**Reading text**

Baskin Robbins breaks even after four years 

Namrata Singh  
Mumbai, Feb 2: For Baskin Robbins, India is the flavour of the month amidst the Southeast-Asian meltdown. The UK-based multinational Allied Domecq Retailing, 40 per cent owner of the joint venture that runs the Indian Baskin Robbins ice cream business, reviewed their markets in the region and found that the Indian business, which has achieved a break-even in four years, deserves full future commitment.

Baskin Robbins operates through a 40:60 joint venture between Allied Domecq Retailing and the Ravi Ghai Group company Maharashtra Dairy Products Manufacturing in India.

Following the Southeast-Asian turmoil, Allied Domecq decided to review operations across countries. Even though the multinational has decided to go slow in certain countries like Indonesia, Thailand and Malaysia, where sales had slumped, it has assured commitment to the Indian market.

Extracted data entries:
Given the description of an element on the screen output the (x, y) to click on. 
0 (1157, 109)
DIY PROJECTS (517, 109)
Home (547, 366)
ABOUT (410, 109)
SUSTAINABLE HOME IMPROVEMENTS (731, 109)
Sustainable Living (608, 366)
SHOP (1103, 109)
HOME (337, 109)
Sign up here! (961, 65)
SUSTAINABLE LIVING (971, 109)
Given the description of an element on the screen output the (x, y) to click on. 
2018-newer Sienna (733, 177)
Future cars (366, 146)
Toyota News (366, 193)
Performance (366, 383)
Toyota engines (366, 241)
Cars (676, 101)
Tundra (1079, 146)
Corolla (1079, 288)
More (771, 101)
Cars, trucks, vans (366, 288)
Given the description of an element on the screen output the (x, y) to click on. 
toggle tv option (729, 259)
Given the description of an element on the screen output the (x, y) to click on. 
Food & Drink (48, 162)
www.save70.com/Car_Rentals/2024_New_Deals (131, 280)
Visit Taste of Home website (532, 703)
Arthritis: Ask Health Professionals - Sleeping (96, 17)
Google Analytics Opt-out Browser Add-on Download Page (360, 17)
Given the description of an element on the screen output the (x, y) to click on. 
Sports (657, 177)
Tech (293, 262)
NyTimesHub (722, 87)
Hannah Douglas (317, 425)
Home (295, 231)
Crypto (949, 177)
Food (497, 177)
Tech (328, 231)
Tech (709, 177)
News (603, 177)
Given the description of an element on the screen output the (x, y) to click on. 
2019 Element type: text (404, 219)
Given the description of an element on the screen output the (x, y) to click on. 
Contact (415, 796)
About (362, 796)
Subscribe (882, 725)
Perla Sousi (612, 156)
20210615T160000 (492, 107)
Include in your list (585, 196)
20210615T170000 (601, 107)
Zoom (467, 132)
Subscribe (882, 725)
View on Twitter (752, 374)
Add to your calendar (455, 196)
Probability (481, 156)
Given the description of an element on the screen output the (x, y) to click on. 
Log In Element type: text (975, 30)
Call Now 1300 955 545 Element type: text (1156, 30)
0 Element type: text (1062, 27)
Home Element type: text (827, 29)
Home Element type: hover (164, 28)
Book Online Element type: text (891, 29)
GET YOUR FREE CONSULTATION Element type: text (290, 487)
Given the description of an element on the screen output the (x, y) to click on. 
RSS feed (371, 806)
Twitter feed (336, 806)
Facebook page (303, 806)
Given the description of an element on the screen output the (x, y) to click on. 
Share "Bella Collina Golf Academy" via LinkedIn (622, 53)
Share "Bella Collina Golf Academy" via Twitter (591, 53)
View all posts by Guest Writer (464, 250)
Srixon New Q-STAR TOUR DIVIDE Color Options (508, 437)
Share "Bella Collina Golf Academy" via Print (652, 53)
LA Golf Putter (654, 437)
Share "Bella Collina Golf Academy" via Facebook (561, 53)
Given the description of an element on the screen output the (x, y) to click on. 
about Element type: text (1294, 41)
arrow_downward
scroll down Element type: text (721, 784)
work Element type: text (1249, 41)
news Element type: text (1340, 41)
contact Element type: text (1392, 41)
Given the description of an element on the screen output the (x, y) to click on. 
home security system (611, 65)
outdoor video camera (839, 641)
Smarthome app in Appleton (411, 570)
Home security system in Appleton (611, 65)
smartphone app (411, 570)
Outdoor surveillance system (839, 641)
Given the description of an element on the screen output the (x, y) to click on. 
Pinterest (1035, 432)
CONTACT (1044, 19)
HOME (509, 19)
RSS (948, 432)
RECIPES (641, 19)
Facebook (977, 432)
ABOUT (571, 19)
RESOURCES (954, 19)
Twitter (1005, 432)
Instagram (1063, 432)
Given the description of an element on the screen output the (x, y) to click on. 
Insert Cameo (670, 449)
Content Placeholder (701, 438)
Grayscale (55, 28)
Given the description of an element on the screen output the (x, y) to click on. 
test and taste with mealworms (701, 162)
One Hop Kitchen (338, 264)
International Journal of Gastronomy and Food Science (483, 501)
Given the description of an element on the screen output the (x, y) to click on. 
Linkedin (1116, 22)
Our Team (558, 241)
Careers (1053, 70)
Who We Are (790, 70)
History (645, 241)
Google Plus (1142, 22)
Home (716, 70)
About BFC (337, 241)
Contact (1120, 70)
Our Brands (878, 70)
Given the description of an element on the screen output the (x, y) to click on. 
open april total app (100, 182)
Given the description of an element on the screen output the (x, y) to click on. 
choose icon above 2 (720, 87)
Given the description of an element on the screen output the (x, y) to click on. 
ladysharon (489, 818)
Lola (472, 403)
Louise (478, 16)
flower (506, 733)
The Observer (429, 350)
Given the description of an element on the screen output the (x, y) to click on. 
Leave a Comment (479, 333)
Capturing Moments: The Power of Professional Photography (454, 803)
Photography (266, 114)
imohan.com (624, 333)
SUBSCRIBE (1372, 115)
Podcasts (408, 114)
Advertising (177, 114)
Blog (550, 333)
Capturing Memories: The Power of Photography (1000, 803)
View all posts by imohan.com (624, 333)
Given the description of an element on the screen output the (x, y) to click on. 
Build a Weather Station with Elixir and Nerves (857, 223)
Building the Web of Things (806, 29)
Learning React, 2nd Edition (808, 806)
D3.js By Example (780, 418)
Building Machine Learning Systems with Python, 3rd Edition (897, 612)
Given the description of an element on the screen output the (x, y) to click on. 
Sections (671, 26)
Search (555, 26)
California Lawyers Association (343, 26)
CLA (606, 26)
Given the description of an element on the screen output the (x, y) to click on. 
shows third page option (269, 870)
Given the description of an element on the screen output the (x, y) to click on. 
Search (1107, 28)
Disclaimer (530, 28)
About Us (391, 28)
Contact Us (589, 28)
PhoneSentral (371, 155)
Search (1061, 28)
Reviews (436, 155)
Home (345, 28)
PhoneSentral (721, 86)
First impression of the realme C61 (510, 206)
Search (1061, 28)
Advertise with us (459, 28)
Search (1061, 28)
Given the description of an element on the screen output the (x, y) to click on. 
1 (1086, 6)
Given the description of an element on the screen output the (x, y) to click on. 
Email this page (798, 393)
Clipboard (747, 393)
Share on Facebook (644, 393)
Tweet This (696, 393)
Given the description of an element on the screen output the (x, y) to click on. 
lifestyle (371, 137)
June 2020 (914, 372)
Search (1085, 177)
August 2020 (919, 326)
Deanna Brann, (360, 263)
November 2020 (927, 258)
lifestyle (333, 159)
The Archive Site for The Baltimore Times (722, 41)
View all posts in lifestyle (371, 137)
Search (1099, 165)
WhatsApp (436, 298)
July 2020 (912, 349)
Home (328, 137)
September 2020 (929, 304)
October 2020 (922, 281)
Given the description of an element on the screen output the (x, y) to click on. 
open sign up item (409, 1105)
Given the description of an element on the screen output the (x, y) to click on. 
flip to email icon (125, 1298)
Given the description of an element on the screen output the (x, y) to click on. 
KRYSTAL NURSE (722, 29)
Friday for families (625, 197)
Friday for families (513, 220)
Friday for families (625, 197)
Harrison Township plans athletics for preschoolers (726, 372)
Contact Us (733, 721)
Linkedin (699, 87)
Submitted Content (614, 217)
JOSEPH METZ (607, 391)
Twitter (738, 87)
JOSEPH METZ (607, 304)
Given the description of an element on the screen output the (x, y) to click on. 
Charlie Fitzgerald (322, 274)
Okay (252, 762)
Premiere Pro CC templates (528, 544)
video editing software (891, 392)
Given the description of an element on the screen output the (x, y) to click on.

**Exercise directions**
According to the article on Baskin Robbins in India, what stake does Allied Domecq Retailing hold in the Indian joint venture? The data is not needed here.

**Output**
A 40 percent stake.